Friday, March 12, 2010

Sheltered? Yes, Please!

Among the most popular objections to stay-at-home daughterhood which abound today, is that daughters who remain at home until marriage are too sheltered. Is this a worthy claim? What is meant by this accusation? What does it truly mean to be sheltered? Should a young woman who is remaining in her father’s home until marriage be sheltered? Answering these questions and more will be the object of this next article in the stay-at-home daughterhood series.

The Accusation

Fathers who are dedicated to leading and protecting their unmarried daughters until the day in which they give them in marriage, are often accused of sheltering their poor daughters. The implication is that they are locking their daughters away at home, preventing them from having the ability to know what goes on in the world about them and disallowing them from impacting that world in any way. The idea is that somehow those daughters are slaves, chained away in the dark recesses of the home, who are unable to step out into the great blue yonder which abounds outside the four walls of their “cage”. The accusers harbor the notion that somehow these daughters are uneducated in current events, unable to socialize with people outside the home, prevented from extending a hand of ministry and help to those outside, and are living a life which is empty, useless, and terribly, terribly sheltered. There are no doubt households which function in this manner under the iron fist of a dictator-father and who mask their family dynamics with the title “stay-at-home daughterhood”. However, this lifestyle, which is indeed completely unbiblical, cannot be accurately termed as a condition of the daughters being “sheltered”. In fact, the accusation stems from an inherent misunderstanding of this basic word.

The Blessing of Shelter

In his 1828 American Dictionary of the English Language, Mr. Noah Webster describes the word shelter with the following meanings (the first three describing the word when used as a noun, the following ones describing the verb usage):

1. That which covers or defends from injury or annoyance.

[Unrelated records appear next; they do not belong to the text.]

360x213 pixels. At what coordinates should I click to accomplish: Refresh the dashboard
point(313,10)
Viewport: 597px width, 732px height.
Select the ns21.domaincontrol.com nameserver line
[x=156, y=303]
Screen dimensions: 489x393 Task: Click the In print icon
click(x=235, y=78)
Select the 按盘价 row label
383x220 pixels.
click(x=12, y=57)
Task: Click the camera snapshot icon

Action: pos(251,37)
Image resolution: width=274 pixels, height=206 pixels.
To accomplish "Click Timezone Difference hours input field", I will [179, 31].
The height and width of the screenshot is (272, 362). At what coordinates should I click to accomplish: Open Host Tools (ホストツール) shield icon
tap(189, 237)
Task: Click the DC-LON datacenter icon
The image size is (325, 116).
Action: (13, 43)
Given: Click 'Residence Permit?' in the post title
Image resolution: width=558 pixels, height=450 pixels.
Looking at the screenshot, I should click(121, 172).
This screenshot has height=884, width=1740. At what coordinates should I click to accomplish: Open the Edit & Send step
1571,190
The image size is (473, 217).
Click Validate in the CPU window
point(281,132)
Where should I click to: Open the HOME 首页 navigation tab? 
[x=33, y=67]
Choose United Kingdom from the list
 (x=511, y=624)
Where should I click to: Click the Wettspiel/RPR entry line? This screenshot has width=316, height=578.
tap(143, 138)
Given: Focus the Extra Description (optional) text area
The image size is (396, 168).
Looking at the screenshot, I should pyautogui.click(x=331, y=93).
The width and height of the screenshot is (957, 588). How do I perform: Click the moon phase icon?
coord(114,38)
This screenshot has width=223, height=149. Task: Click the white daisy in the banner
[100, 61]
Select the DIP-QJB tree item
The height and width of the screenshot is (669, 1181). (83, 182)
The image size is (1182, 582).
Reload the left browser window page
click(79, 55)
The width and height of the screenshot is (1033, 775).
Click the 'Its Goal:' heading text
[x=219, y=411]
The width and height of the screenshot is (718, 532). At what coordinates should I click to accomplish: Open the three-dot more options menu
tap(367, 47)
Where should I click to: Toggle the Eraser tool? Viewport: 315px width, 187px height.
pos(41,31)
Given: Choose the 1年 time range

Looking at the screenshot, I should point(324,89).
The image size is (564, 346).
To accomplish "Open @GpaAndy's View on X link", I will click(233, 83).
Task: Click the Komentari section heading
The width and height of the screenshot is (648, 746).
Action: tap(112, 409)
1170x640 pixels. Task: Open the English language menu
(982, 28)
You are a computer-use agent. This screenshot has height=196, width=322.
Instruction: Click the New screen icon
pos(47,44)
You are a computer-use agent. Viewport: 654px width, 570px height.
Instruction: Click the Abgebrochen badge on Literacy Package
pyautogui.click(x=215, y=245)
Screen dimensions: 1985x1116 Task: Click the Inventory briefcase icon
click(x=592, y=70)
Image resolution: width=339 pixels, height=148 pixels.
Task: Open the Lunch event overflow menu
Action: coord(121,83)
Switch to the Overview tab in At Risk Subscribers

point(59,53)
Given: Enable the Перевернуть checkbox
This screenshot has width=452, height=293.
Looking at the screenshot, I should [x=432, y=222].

A house is a shelter from rain and other inclemencies of the weather; the foliage of a tree is a shelter from the rays of the sun.

2. The state of being covered and protected; protection; security

3. He that defends or guards from danger; a protector

4. To cover from violence, injury, annoyance or attack; as a valley sheltered from the north wind by a mountain.

5. To defend; to protect from danger; to secure or render safe; to harbor

6. To betake to cover or a safe place

7. To cover from notice; to disguise for protection

Mr. Webster goes on to describe the word “sheltered” in these words, “Covered from injury or annoyance; defended; protected”. This sounds like a good thing, even a merciful blessing, does it not?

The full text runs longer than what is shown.